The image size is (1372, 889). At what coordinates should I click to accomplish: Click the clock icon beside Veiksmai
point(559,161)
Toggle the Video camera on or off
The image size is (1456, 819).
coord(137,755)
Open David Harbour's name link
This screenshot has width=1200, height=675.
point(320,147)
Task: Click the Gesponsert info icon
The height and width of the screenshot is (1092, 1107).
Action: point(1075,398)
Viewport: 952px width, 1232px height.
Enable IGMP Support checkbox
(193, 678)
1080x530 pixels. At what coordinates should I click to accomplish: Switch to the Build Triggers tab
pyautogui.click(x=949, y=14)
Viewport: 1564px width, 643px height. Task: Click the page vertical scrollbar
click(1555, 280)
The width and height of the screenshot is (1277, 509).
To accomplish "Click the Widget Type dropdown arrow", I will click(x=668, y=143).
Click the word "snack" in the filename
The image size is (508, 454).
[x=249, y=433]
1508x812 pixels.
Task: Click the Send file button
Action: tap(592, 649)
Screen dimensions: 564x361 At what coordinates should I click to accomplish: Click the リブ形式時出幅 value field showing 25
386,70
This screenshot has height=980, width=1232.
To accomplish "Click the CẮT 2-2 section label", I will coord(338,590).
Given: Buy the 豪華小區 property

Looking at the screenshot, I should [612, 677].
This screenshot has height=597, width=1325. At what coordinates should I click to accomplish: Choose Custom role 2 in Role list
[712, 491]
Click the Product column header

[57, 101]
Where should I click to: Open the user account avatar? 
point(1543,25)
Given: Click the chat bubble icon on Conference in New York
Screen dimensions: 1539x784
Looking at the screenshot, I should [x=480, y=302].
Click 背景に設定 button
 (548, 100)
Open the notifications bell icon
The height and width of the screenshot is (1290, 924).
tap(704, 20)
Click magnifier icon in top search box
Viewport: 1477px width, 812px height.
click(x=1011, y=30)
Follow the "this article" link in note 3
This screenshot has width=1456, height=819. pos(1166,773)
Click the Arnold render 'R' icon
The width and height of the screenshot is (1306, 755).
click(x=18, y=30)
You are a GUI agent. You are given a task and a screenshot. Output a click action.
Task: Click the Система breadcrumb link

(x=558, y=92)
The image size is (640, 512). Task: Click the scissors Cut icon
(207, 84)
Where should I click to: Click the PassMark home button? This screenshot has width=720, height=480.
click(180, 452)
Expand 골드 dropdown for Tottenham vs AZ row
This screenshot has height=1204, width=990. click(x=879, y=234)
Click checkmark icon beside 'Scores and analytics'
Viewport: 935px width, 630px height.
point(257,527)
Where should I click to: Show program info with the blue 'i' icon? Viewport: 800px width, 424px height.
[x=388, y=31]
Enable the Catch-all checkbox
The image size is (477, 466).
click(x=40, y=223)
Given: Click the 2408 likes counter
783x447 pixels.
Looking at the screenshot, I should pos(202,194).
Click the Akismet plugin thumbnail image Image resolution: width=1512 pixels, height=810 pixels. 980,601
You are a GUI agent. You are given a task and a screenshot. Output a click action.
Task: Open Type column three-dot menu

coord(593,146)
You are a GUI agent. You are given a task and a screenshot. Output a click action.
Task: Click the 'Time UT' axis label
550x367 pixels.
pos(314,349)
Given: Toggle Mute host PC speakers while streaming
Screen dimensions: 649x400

──────

SHORT PROBLEM –
Retype all of the records above verbatim, line for line.

TASK RESULT –
The image size is (1372, 889). At what coordinates should I click to accomplish: Click the clock icon beside Veiksmai
point(559,161)
Toggle the Video camera on or off
The image size is (1456, 819).
coord(137,755)
Open David Harbour's name link
This screenshot has width=1200, height=675.
point(320,147)
Task: Click the Gesponsert info icon
The height and width of the screenshot is (1092, 1107).
Action: point(1075,398)
Viewport: 952px width, 1232px height.
Enable IGMP Support checkbox
(193, 678)
1080x530 pixels. At what coordinates should I click to accomplish: Switch to the Build Triggers tab
pyautogui.click(x=949, y=14)
Viewport: 1564px width, 643px height. Task: Click the page vertical scrollbar
click(1555, 280)
The width and height of the screenshot is (1277, 509).
To accomplish "Click the Widget Type dropdown arrow", I will click(x=668, y=143).
Click the word "snack" in the filename
The image size is (508, 454).
[x=249, y=433]
1508x812 pixels.
Task: Click the Send file button
Action: tap(592, 649)
Screen dimensions: 564x361 At what coordinates should I click to accomplish: Click the リブ形式時出幅 value field showing 25
386,70
This screenshot has height=980, width=1232.
To accomplish "Click the CẮT 2-2 section label", I will coord(338,590).
Given: Buy the 豪華小區 property

Looking at the screenshot, I should [612, 677].
This screenshot has height=597, width=1325. At what coordinates should I click to accomplish: Choose Custom role 2 in Role list
[712, 491]
Click the Product column header

[57, 101]
Where should I click to: Open the user account avatar? 
point(1543,25)
Given: Click the chat bubble icon on Conference in New York
Screen dimensions: 1539x784
Looking at the screenshot, I should [x=480, y=302].
Click 背景に設定 button
 (548, 100)
Open the notifications bell icon
The height and width of the screenshot is (1290, 924).
tap(704, 20)
Click magnifier icon in top search box
Viewport: 1477px width, 812px height.
click(x=1011, y=30)
Follow the "this article" link in note 3
This screenshot has width=1456, height=819. pos(1166,773)
Click the Arnold render 'R' icon
The width and height of the screenshot is (1306, 755).
click(x=18, y=30)
You are a GUI agent. You are given a task and a screenshot. Output a click action.
Task: Click the Система breadcrumb link

(x=558, y=92)
The image size is (640, 512). Task: Click the scissors Cut icon
(207, 84)
Where should I click to: Click the PassMark home button? This screenshot has width=720, height=480.
click(180, 452)
Expand 골드 dropdown for Tottenham vs AZ row
This screenshot has height=1204, width=990. click(x=879, y=234)
Click checkmark icon beside 'Scores and analytics'
Viewport: 935px width, 630px height.
point(257,527)
Where should I click to: Show program info with the blue 'i' icon? Viewport: 800px width, 424px height.
[x=388, y=31]
Enable the Catch-all checkbox
The image size is (477, 466).
click(x=40, y=223)
Given: Click the 2408 likes counter
783x447 pixels.
Looking at the screenshot, I should pos(202,194).
Click the Akismet plugin thumbnail image Image resolution: width=1512 pixels, height=810 pixels. 980,601
You are a GUI agent. You are given a task and a screenshot. Output a click action.
Task: Open Type column three-dot menu

coord(593,146)
You are a GUI agent. You are given a task and a screenshot. Output a click action.
Task: Click the 'Time UT' axis label
550x367 pixels.
pos(314,349)
Given: Toggle Mute host PC speakers while streaming
Screen dimensions: 649x400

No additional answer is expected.